*EXERCISE REQUIREMENTS*
Quote the lines starting with the line containing "2489x1472 pixels." and going on through the line containing "will click(1288, 113).", and nothing more.

*GIVEN RECORDS*
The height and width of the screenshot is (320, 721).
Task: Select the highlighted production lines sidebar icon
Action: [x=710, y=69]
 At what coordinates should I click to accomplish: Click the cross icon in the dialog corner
==
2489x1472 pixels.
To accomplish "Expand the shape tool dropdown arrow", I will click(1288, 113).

*ANSWER IN FULL*
2489x1472 pixels.
To accomplish "Expand the shape tool dropdown arrow", I will click(1288, 113).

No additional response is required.